Making use of these unexplored collections, referred to by many as “dark data,” is no small feat. As pointed out in the Roopnarine paper “Prior to computers, these synoptic datasets were compiled by hand, a laborious undertaking that took years of effort and forced paleontologists to make difficult choices about what types of data to tabulate.” But some of the biggest breakthroughs in paleontology have come from the analysis of large data sets by determined scientists using little more than pen, paper, and tireless work ethic. For example, the first detailed account of Earth’s five mass extinction events came about in 1982 after two geologists combed through nearly 400 papers and databases of marine fossils and published their exhaustive findings.
In a similar effort, The Smithsonian Natural History Museum recently launched their Mass Digitization Project. With an estimated 40 million fossil specimens, the collection is the largest in the world, so workflow efficiency was a critical consideration in developing an action plan. It was also important to ensure that the imagery (and therefore, the data) captured wouldn’t become outdated or obsolete in the future, so the Smithsonian team insisted on using the most cutting-edge digitization equipment available. Their long-term vision, and unwillingness to compromise led them to choose equipment from DTCulturalHeritage.

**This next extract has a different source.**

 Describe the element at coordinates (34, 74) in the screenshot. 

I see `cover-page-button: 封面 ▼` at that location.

DT CulturalHeritage was founded to address the unique digitization needs of Museum, Library, and Archival institutions. With a broad portfolio of digitization solutions built specifically for streamlining workflows and capturing FADGI-4 compliant images, DT CulturalHeritage systems are a perfect match for digitizing large fossil collections. Cutting-edge innovations like TruePPI and DT AutoColumn for fast and consistent calibration, SlipStream software to simplify the capture process, and the highest resolution image sensors on the market (up to 150 megapixels) made the DT Element the ideal tool for the job.
Doug Peterson, DT’s Head of R+D, outlined a hypothetical scenario of digitizing a collection of 1 million fossil specimens to explain the benefits in real-world terms. “Your best set-up would be 4 DT Atoms with Slipstream software on touchscreen interfaces, each with one camera and lighting setup calibrated for different sized material—say in 6-inch increments—to avoid unnecessary downtime due to set-up changes. One supervisor and their team could digitize something like 3,000 to 4,000 items a day. You’d knock out the entire collection in under a year.”

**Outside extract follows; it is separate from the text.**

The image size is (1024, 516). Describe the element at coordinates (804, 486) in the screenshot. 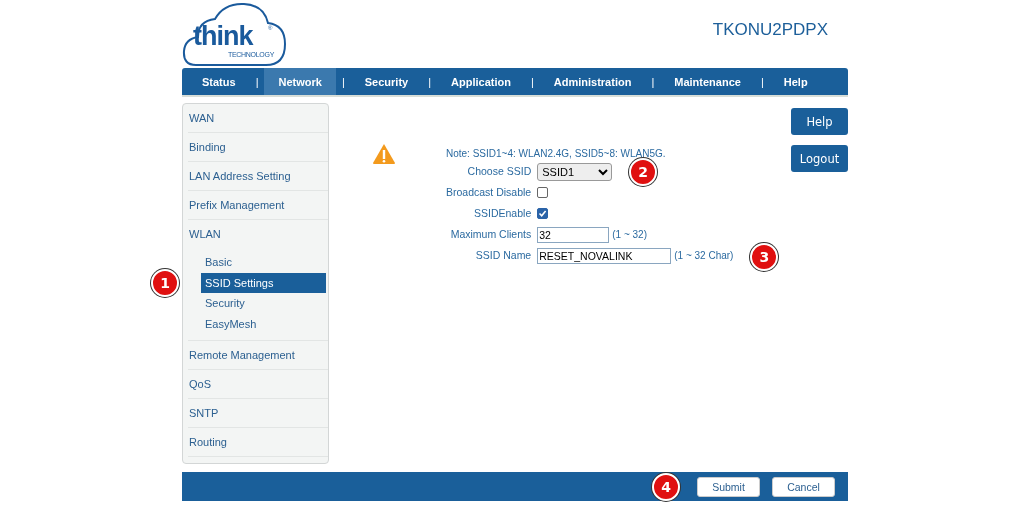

The potential of this untapped body of “dark data,” once digitized, is enormous. From uncovering patterns in the history of evolution and environmental changes, to increased understanding of how we classify living and extinct species, the ability to use Big Data tools to aggregate and process fossil metadata that’s been historically inaccessible has the potential to open up entirely new avenues of research. In anticipation of this burgeoning revolution, the Integrated Digitized Biocollections database (iDigBio) is promoting, sharing and coordinating best practices so that all museums can participate in this effort and ensure maximum fidelity of the data.

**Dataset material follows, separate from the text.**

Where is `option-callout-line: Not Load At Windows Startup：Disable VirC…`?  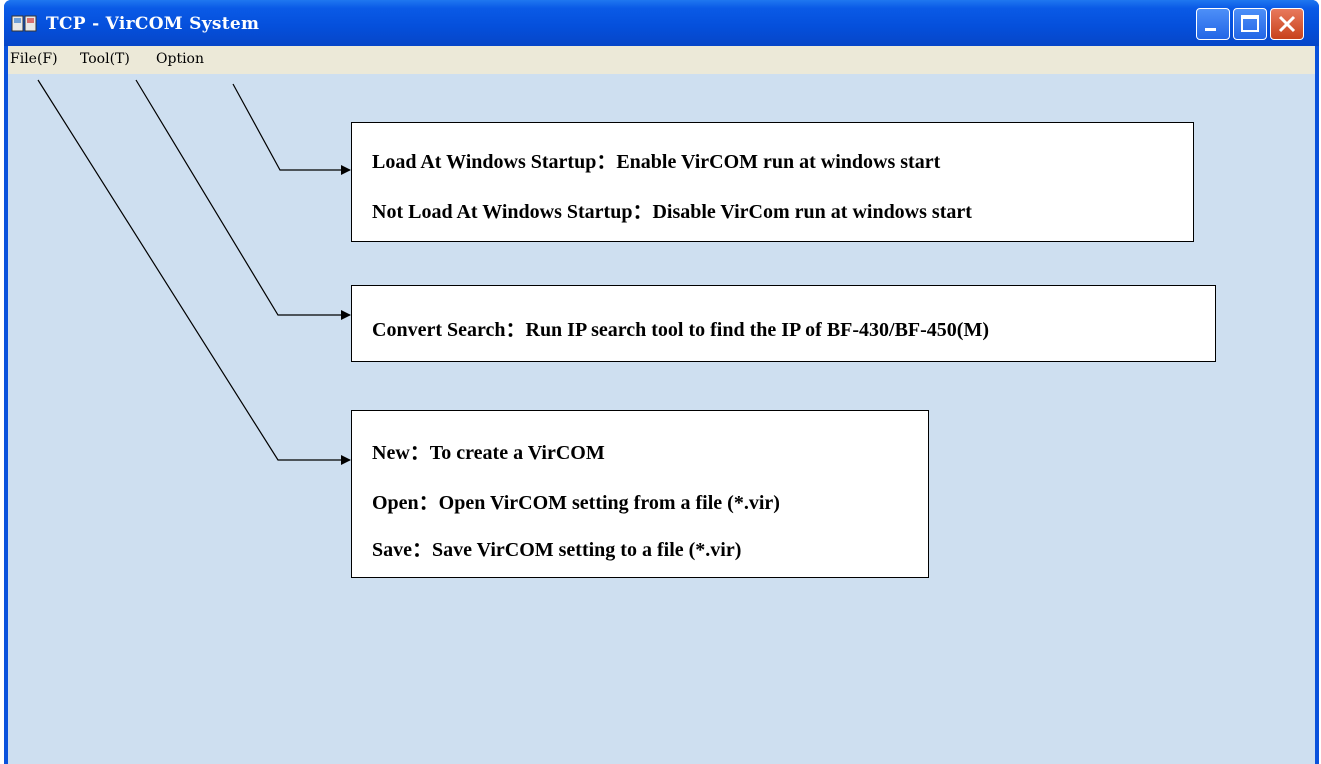 option-callout-line: Not Load At Windows Startup：Disable VirC… is located at coordinates (672, 212).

While there’s still plenty left to discover under the surface of our planet, it’s increasingly clear that data, not pickaxes, may lead to the next leap in our understanding of evolution, climate change, mass extinction, or some not-yet-known field of discovery. In the brave new world of Big Data, Cloud Computing, and “always on” internet access, the digitization of these extensive fossil assets has never been more important.